Provided passage:
--- begin ---
The Da Vinci Code was based on the popular novel by Dan Brown. The story is basically a murder mystery but it incorporates elements of history, religion, and art, specifically the work of Leonardo Da Vinci. The film posits, among other things, that Mary Magdalene was married to Jesus Christ and birthed his children and over the centuries the Catholic Church has engaged in a conspiracy to conceal the truth.

Despite its worldwide success, the book was contentious and had attracted criticism from religious figures and scholars and when The Da Vinci Code was adapted into a motion picture the controversy escalated. The intensification was partly due to the high profile names attached to the movie including director Ron Howard and actors Tom Hanks and Ian McKellen but it was also an implicit acknowledgement of the power of movies in popular culture. As the film’s release neared, The Da Vinci Code attracted significant pushback from Catholic leaders. The church declared the film morally offensive and Archbishop Angelo Amato, secretary for the Congregation for the Doctrine of the Faith, suggested that Catholics around the world should boycott the film and organize protests against it. Elsewhere, The Da Vinci Code was banned in several Asian and Middle Eastern countries.

The sequel Angels and Demons was released in 2009 with most of the major cast and crew returning. Because of the controversy over The Da Vinci Code, the filmmakers were banned from shooting inside any Catholic buildings in Rome. However, it was later revealed that the filmmakers sent cameramen posing as tourists into churches and other Vatican-owned property to take photographs and shoot video footage that were used to recreate those spaces for the production.

Ghostbusters (2016)
Dr. Paul Feig

Ghostbusters was one of the seminal titles of the 1980s, inspiring merchandise, Halloween costumes, a spinoff cartoon, and a middling sequel that was released in 1989. After years of rumors and false starts, Sony Pictures made the decision to reboot the franchise with director Paul Feig and a new cast of all female characters.

From the outset, reaction to the Ghostbusters reboot was overwhelmingly negative. Sexist knuckle draggers mobilized against the picture in much the same way they had in the Gamergate controversy. When the first preview of the Ghostbusters reboot was released online it became the most disliked movie trailer in YouTube’s history and the Internet Movie Database was flooded with negative reviews before the film even opened.
--- end ---
Material provided:
--- begin ---
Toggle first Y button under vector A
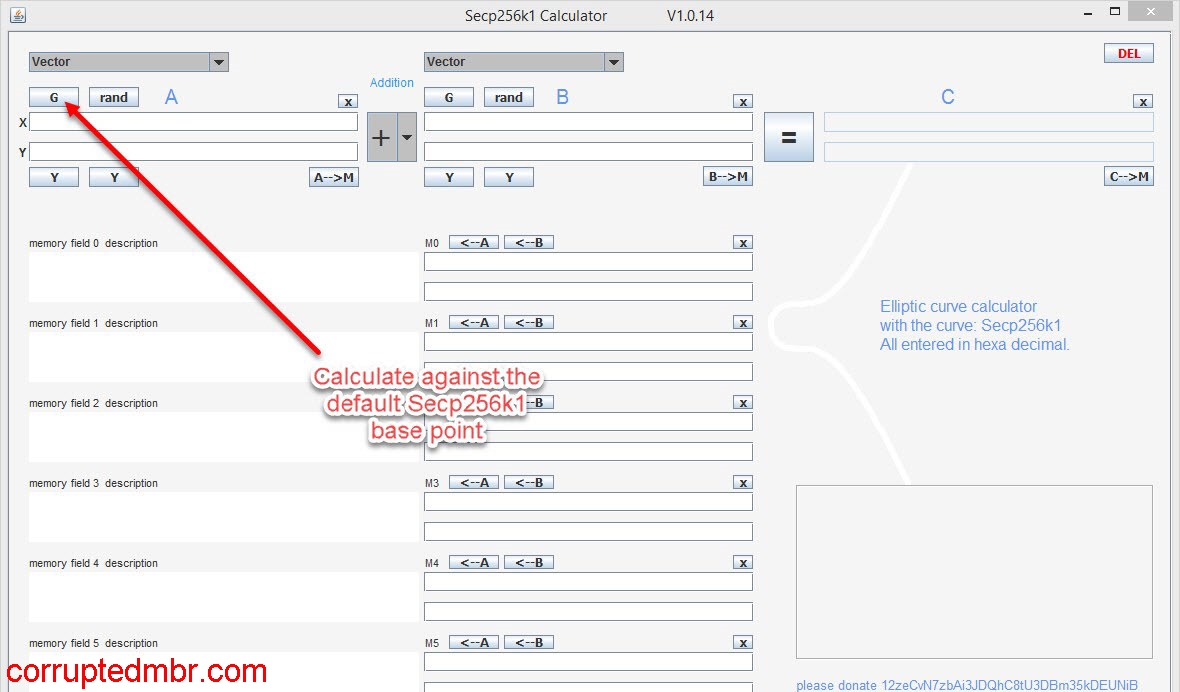[53, 176]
--- end ---
Task description: Please repeat the passage on film controversies word for word, starting at "Ghostbusters was one" and ending at "all female characters.". The lines have no connection to the passage on film controversies.

Expected answer:
Ghostbusters was one of the seminal titles of the 1980s, inspiring merchandise, Halloween costumes, a spinoff cartoon, and a middling sequel that was released in 1989. After years of rumors and false starts, Sony Pictures made the decision to reboot the franchise with director Paul Feig and a new cast of all female characters.